Multilateral aid frameworks and bilateral donor commitments acknowledge the importance of and strive for more meaningful engagement with local actors, as without them, the impacts of aid investments will not be sustainable. Critical to this effort is strengthening the position of local actors in the aid system and rethinking how they are funded as the current way of working places them in a dependent position on INGOs.

Recent policy documents also call for increased coordination between donors within the UN system and across the HDP nexus. However, the link between donor coordination, resourcing, and integration of local peacebuilding actors has not been made and is underdeveloped in practice. As increased focus is placed on donor coordination, it is critical that its role in supporting local peacebuilding actors is clarified and that the role of those actors within coordination platforms is strengthened.

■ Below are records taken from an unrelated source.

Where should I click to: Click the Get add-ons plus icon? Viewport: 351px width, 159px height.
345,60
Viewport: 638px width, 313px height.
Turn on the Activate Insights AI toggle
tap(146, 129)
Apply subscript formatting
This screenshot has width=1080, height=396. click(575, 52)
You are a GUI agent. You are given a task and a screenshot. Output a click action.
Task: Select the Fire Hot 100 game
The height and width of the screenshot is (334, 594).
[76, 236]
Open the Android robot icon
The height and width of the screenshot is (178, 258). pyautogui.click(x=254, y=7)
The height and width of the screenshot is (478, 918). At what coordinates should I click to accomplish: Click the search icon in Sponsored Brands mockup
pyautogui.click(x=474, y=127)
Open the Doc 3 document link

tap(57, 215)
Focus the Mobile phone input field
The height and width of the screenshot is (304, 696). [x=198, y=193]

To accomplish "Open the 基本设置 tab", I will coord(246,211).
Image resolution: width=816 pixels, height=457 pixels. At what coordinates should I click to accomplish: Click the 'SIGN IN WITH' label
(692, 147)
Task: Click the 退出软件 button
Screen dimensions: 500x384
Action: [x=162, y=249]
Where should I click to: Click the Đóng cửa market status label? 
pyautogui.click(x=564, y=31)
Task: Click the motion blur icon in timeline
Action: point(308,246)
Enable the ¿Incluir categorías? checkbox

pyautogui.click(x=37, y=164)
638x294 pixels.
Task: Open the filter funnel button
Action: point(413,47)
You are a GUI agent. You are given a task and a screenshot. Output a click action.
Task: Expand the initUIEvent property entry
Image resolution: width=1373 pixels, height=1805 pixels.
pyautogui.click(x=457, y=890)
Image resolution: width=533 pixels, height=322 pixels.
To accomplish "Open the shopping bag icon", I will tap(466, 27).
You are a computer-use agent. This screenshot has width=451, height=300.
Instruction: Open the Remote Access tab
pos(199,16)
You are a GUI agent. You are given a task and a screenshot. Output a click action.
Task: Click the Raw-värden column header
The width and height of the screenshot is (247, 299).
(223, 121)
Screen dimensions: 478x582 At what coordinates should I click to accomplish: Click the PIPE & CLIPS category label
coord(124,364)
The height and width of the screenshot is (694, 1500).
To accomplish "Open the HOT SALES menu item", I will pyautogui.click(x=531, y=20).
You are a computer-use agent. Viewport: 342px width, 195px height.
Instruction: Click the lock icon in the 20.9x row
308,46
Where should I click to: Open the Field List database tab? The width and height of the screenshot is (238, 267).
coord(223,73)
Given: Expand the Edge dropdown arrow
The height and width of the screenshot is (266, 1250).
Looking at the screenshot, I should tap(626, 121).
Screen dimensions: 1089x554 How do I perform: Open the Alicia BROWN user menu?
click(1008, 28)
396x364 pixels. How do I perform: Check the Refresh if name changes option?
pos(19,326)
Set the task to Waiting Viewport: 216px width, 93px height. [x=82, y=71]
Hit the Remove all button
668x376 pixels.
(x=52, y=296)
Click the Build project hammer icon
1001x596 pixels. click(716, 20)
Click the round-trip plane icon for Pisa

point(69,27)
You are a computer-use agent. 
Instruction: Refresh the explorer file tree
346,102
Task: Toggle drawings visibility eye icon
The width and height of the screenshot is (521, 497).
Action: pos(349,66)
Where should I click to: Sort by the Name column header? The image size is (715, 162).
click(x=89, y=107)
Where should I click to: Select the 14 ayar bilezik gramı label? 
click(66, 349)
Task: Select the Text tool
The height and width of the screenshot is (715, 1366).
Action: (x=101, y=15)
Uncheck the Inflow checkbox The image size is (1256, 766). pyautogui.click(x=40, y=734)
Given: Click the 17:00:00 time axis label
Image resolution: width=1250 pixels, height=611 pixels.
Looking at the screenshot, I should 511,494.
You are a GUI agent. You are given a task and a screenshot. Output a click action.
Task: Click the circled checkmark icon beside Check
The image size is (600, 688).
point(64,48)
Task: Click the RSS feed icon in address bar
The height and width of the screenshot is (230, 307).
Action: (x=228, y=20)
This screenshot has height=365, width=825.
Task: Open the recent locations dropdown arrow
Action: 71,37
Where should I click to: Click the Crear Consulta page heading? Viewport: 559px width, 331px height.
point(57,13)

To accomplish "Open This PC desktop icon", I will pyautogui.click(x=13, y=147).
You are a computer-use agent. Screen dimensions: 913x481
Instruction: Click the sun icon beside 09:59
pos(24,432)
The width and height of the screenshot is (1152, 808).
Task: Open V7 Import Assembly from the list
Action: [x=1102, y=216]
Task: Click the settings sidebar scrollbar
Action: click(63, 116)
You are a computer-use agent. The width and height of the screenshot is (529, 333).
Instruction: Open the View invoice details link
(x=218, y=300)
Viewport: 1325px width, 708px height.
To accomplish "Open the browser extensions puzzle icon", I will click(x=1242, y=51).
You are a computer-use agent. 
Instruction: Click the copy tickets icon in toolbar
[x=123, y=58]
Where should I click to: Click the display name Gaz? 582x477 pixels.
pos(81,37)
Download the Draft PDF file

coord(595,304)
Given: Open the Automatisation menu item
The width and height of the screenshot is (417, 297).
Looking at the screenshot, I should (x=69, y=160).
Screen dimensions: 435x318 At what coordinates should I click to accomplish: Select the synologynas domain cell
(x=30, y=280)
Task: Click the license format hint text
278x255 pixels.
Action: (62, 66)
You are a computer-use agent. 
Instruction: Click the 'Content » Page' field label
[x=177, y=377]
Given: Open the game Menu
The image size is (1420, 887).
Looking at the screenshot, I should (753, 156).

To contribute to the global thinking on how to strengthen the role of local peacebuilders in the global peacebuilding architecture, GPPAC has undertaken a series of consultations with representatives of the UN and embassies of donor countries to identify the good practices and lessons learned on financing for local peacebuilding in Colombia. Key findings include:

  • The definition of 'peacebuilding' and 'local peacebuilders' varies among donors;
  • The Multi-Partner Trust Fund for Sustaining Peace (MPTF Colombia) is a cost-effective, participatory funding mechanism accessible to diverse civil society;
  • Bilateral support from the embassies requires an intermediary model;
  • The localisation agenda in Colombia allows donors to input into inclusive national priorities;
  • Convening platforms should be differentiated from coordination platforms.